Anyway if you run an AI lab and are trying to recruit the best researchers, you might promise them obvious perks like “the smartest colleagues” and “the most access to chips” and “$50 million,” but if you are creative you might promise the less obvious perks like “the most opportunities to raise red flags.” They love that…
– source
In any case, precaution and prudence in the pursuit of AI advances seems wise. But perhaps even more, Tim O’Reilly and Mike Loukides suggest, we’d profit from some disciplined foresight:
The market is betting that AI is an unprecedented technology breakthrough, valuing Sam Altman and Jensen Huang like demigods already astride the world. The slow progress of enterprise AI adoption from pilot to production, however, still suggests at least the possibility of a less earthshaking future. Which is right?
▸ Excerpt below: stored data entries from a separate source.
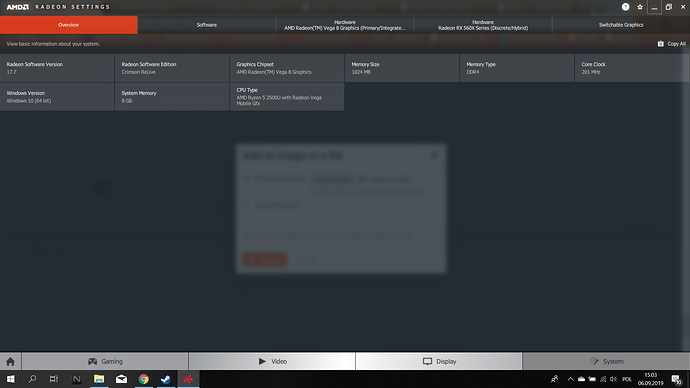The image size is (690, 388).
Task: Click the star favorites icon in title bar
Action: point(640,7)
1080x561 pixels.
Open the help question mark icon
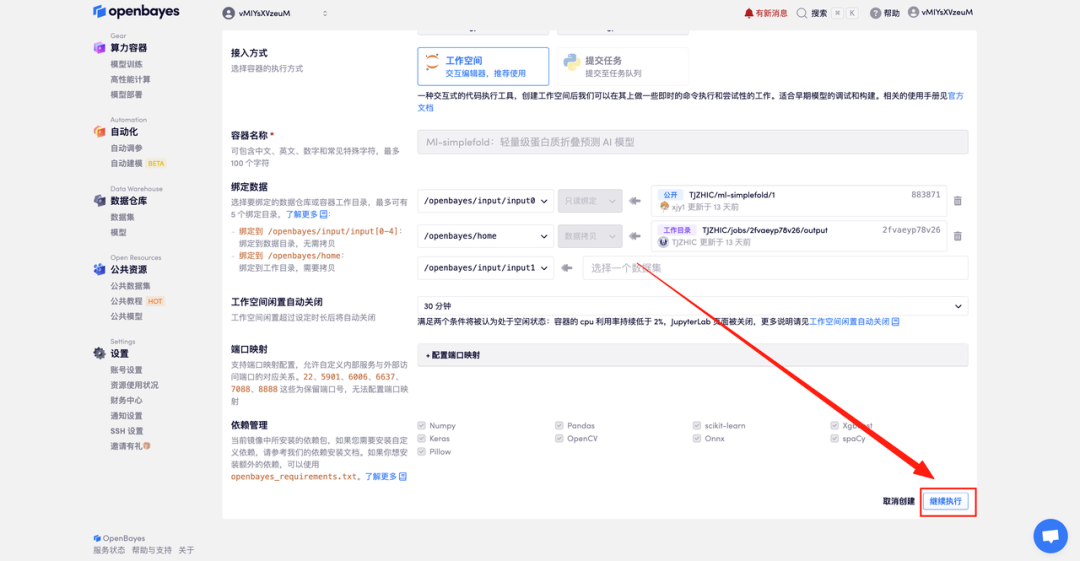click(x=876, y=13)
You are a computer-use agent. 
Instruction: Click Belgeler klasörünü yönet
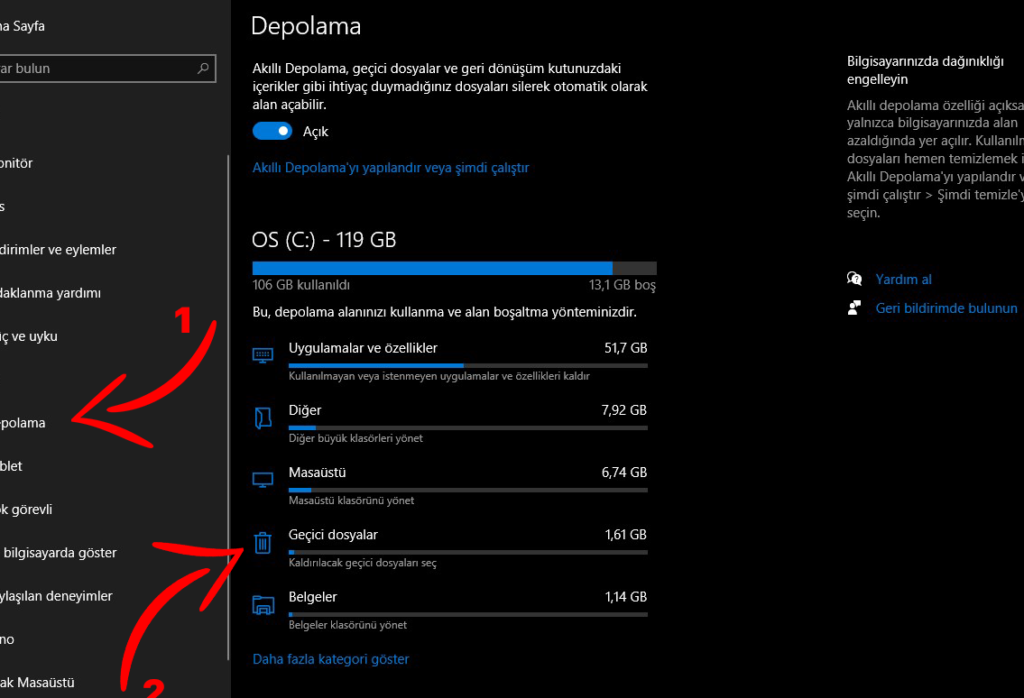(x=346, y=624)
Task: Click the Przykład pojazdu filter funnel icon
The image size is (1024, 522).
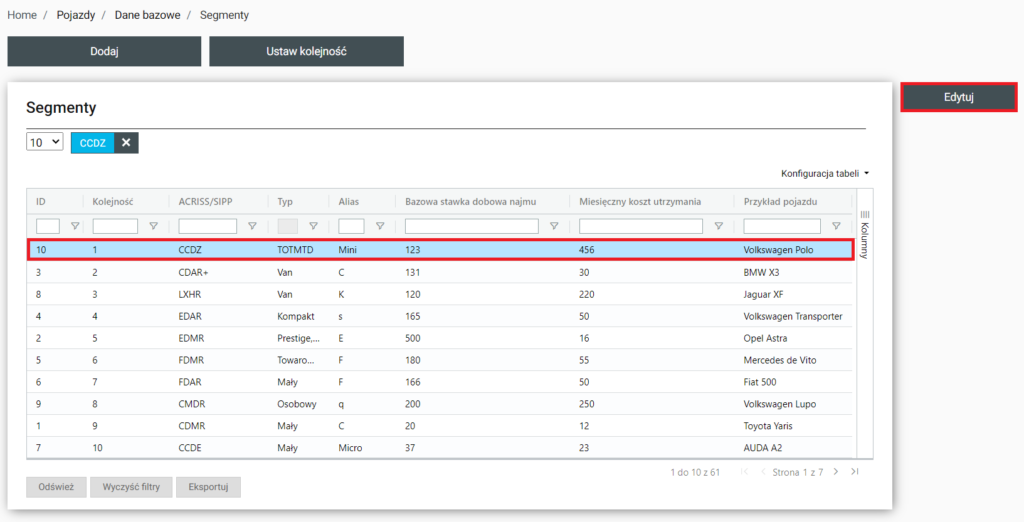Action: click(836, 226)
At O’Reilly, we don’t believe in predicting the future. But we do believe you can see signs of the future in the present. Every day, news items land, and if you read them with a kind of soft focus, they slowly add up. Trends are vectors with both a magnitude and a direction, and by watching a series of data points light up those vectors, you can see possible futures taking shape…
For AI in 2026 and beyond, we see two fundamentally different scenarios that have been competing for attention. Nearly every debate about AI, whether about jobs, about investment, about regulation, or about the shape of the economy to come, is really an argument about which of these scenarios is correct…
[Tim and Mike explore an “AGI is an economic singularity” scenario (see also here, here, and Amodei’s essay, linked above), then an “AI is a normal technology” future (see also here); they enumerate signs and indicators to track; then consider 10 “what if” questions in order to explore the implications of the scenarios, honing in one “robust” implications for each– answers that are smart whichever way the future breaks. They conclude…]
The future isn’t something that happens to us; it’s something we create. The most robust strategy of all is to stop asking “What will happen?” and start asking “What future do we want to build?”
As Alan Kay once said, “The best way to predict the future is to invent it.” Don’t wait for the AI future to happen to you. Do what you can to shape it. Build the future you want to live in…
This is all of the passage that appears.